Items drawn from a dataset
====================

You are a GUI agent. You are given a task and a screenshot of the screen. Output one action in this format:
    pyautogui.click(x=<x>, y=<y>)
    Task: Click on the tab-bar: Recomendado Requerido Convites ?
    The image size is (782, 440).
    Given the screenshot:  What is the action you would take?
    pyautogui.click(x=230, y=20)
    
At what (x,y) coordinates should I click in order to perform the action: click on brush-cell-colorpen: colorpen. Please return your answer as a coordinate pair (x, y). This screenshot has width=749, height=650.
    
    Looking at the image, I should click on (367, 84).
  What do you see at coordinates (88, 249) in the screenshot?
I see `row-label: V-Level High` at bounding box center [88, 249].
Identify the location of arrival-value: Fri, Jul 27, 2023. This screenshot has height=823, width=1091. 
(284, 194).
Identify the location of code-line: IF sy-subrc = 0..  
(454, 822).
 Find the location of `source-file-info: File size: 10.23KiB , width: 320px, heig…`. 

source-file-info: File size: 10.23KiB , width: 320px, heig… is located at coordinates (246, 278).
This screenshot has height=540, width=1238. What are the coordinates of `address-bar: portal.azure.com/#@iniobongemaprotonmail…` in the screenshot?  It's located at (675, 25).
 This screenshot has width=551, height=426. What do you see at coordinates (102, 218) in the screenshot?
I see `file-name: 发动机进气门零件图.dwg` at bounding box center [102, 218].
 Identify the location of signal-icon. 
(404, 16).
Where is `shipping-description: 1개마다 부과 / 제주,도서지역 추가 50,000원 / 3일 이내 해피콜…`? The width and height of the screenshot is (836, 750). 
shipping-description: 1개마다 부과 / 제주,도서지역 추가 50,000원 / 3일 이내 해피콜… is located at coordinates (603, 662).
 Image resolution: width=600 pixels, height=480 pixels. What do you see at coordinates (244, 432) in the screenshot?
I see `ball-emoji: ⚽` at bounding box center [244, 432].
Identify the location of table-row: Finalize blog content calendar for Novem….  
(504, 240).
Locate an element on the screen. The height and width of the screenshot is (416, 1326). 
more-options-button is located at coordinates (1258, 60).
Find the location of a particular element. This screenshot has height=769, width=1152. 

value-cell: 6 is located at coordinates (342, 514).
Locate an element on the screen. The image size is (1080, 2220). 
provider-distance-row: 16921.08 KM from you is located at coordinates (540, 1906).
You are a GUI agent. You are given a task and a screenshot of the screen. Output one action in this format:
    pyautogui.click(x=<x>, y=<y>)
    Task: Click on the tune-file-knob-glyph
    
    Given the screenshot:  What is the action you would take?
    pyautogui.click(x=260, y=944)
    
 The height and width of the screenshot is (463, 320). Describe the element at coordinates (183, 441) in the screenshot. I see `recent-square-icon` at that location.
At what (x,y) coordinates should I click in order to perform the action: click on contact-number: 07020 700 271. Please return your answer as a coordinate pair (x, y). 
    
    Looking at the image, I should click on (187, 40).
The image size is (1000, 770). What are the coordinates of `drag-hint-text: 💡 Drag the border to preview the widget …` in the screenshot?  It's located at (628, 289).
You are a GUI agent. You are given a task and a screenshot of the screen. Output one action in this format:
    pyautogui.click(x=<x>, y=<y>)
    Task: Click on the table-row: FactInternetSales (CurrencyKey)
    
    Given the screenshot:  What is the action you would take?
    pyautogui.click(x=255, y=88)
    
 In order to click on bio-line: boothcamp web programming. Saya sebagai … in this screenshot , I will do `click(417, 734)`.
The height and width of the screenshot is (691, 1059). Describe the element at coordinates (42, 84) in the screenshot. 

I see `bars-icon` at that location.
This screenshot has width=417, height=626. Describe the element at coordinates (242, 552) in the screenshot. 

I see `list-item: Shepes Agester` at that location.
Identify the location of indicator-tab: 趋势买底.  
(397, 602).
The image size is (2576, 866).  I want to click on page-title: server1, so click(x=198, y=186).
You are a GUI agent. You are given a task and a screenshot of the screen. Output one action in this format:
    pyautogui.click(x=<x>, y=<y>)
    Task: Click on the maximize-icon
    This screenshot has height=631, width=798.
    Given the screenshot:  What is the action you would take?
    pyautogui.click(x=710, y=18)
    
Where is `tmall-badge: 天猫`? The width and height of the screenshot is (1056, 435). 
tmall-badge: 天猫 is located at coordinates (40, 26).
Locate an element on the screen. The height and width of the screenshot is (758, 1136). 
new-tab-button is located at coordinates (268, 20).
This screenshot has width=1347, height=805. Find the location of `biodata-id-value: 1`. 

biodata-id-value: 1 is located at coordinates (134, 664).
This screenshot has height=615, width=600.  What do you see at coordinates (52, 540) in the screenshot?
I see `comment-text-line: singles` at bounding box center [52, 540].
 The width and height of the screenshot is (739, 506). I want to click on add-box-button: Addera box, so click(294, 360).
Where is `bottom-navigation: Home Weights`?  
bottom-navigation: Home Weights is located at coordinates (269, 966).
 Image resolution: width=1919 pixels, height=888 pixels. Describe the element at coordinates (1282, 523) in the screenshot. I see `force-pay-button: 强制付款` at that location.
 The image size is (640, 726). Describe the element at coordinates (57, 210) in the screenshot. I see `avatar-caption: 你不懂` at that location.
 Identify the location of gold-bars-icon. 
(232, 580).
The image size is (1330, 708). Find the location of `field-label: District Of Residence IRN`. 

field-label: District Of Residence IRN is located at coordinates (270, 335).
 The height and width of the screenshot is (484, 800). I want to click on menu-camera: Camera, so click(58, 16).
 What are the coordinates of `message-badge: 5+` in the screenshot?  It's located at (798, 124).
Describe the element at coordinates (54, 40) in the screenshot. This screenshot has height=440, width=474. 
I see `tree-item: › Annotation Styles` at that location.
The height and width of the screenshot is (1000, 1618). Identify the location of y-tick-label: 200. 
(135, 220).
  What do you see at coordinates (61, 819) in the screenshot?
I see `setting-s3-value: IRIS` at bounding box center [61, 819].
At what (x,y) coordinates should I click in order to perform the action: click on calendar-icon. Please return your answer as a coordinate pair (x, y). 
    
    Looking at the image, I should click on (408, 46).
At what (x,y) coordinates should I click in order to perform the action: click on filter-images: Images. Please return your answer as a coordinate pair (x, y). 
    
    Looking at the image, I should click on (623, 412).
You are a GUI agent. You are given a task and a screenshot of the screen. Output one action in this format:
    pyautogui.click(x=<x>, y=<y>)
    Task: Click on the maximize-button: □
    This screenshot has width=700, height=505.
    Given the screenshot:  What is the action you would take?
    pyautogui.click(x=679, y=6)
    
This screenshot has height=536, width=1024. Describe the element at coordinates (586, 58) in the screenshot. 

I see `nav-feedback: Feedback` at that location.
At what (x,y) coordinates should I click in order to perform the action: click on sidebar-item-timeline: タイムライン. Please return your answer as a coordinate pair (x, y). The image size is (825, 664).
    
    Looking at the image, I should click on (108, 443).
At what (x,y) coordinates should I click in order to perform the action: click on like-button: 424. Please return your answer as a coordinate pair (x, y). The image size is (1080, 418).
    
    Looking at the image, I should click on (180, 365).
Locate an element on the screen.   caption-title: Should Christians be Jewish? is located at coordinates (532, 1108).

====================

Directions for this task
Reproduce word for word the part of the items above that opens with the line containing "This screenshot has height=540, width=1238." and closes with the line containing "value-cell: 6 is", including both of those lines.

Answer to the problem
This screenshot has height=540, width=1238. What are the coordinates of `address-bar: portal.azure.com/#@iniobongemaprotonmail…` in the screenshot?  It's located at (675, 25).
 This screenshot has width=551, height=426. What do you see at coordinates (102, 218) in the screenshot?
I see `file-name: 发动机进气门零件图.dwg` at bounding box center [102, 218].
 Identify the location of signal-icon. 
(404, 16).
Where is `shipping-description: 1개마다 부과 / 제주,도서지역 추가 50,000원 / 3일 이내 해피콜…`? The width and height of the screenshot is (836, 750). 
shipping-description: 1개마다 부과 / 제주,도서지역 추가 50,000원 / 3일 이내 해피콜… is located at coordinates (603, 662).
 Image resolution: width=600 pixels, height=480 pixels. What do you see at coordinates (244, 432) in the screenshot?
I see `ball-emoji: ⚽` at bounding box center [244, 432].
Identify the location of table-row: Finalize blog content calendar for Novem….  
(504, 240).
Locate an element on the screen. The height and width of the screenshot is (416, 1326). 
more-options-button is located at coordinates (1258, 60).
Find the location of a particular element. This screenshot has height=769, width=1152. 

value-cell: 6 is located at coordinates (342, 514).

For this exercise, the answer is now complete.